Il primo punto di attacco era suggestivo: perché le indagini esplodono solo nei primi anni Novanta? In verità c’erano stati anche prima significativi processi per fatti di corruzione politica: vicende come l’Italcasse, i Fondi neri Iri, la Lockeed, i vari scandali petroliferi, i casi Teardo, Zampini, Longo e Nicolazzi appartengono purtroppo alla storia italiana. Il successivo imponente aumento dei processi per corruzione si spiega con il concorso di molteplici fattori: primo, uno sviluppo del malaffare diventato incompatibile con le esigenze dell’economia; secondo, lo “scaricamento” di personaggi intorno ai quali il sistema aveva in precedenza fatto quadrato, a seguito di uno scontro politico senza esclusione di colpi; terzo, la crescita di efficienza e di capacità investigativa di alcuni apparati di polizia; quarto, il graduale incrinarsi di quel sostanziale blocco omogeneo fra potere politico e parte della magistratura (consapevole o inconsapevole) di cui per lustri era stata simbolo la Procura di Roma, “porto delle nebbie” responsabile di artifici e acrobazie arditi pur di non turbare gli assetti di potere esistenti; quinto, la contestuale riduzione della tradizionale prudenza e sobrietà della cosiddetta “giustizia politica” nelle autorizzazioni a procedere (emblematica al riguardo la prima indagine genovese sul contrabbando petrolifero dei primi anni Settanta; accertati versamenti illeciti per oltre tre miliardi di lire in favore di cinque ministri dell’Industria per alcuni provvedimenti; ma alla fine tutto prescritto, grazie anche – obiettivamente – al tempo trascorso per le “cure” assicurate alla vicenda dal Parlamento).
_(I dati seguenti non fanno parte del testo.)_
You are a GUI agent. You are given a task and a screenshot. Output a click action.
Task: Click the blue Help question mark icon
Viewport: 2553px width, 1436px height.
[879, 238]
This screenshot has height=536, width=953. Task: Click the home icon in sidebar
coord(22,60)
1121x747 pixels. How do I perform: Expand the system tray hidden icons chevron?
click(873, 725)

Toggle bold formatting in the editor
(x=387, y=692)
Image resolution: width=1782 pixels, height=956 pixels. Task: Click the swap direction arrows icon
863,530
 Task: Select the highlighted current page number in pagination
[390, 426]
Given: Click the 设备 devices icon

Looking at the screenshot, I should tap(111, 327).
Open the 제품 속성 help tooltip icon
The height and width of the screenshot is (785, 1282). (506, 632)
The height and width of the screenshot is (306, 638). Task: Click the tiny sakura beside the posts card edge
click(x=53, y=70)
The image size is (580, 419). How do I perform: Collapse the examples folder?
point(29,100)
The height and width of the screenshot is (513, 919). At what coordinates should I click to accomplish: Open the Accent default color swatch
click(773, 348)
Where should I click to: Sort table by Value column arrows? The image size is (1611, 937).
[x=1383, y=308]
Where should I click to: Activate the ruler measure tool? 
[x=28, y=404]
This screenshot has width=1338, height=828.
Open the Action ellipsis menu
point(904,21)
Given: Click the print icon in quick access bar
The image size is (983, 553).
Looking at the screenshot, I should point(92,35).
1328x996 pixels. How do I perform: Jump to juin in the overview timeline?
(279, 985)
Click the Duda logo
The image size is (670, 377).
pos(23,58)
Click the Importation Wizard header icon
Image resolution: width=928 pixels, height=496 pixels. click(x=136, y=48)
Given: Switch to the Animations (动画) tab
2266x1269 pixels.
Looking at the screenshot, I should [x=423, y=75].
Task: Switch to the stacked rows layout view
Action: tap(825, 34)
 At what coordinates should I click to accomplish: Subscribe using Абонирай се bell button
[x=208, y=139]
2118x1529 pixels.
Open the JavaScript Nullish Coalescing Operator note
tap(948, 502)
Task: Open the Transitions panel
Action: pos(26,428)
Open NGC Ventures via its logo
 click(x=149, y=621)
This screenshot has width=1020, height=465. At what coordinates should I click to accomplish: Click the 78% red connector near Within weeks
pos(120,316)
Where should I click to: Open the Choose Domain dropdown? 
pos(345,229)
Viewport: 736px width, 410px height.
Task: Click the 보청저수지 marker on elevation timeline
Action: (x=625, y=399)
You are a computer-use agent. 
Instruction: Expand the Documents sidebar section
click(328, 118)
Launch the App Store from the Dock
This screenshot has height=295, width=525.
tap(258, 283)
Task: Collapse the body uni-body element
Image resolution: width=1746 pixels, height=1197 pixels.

Un altro punto di attacco riguardava specificamente quanto accaduto dopo l’arresto nel febbraio 1992, del mariuolo milanese Mario Chiesa. Una sorta di effetto valanga, battezzato dai media come Tangentopoli o Mani pulite. Secondo il presidente del Consiglio, “un’azione lungamente studiata dai comunisti, che hanno introdotto nella magistratura elementi propri che hanno fatto politica attraverso indagini, processi, sentenze”. A questa garbata sintesi si contrappose (anche tra i magistrati) la trionfalistica evocazione di una rivoluzione per via giudiziaria, alla base del passaggio dalla Prima alla Seconda Repubblica. Non fu, in realtà, né l’una né l’altra cosa, ma più semplicemente l’emergere in sede giudiziaria (tra malaffare e settori dell’amministrazione, dell’imprenditoria e della politica) di un intreccio diffuso e apparentemente inarrestabile, diretto prevalentemente (ma non solo) al finanziamento illecito dei partiti. Mani pulite e le inchieste che si diffusero da Milano (epicentro del fenomeno) in tutt’Italia di certo non furono un’operazione indolore. Furono anzi un vero e proprio terremoto. Ma il problema vero è: fu un terremoto fondato su fatti, o su sospetti infondati, o su forzature, o su impropri teoremi? La risposta è nelle carte e negli esiti processuali.

E oggi, ad anni di distanza, si può agevolmente constatare che Mani pulite non è stata una stagione di persecuzioni giudiziarie (o l’anticamera di una stagione siffatta), ma il doveroso e corretto dispiegarsi del principio di obbligatorietà dell’azione penale e di un controllo di legalità diffuso.

E tuttavia i componenti del pool di Milano sono stati ingiustamente sbattuti nell’occhio del ciclone di un assalto spesso selvaggio. Davigo in testa. Anche per la sua indiscutibile abilità nel ribattere le accuse, intervenire sui problemi della giustizia con posizioni, sempre argomentate, esposte con linguaggio non felpato (bandito il “giuridichese”) e spesso urticante, perciò temuto da chi preferisce le cortine fumogene.

Tutti meriti che gli vanno riconosciuti anche in questo momento difficile, che per qualcuno potrebbe costituire una rivincita.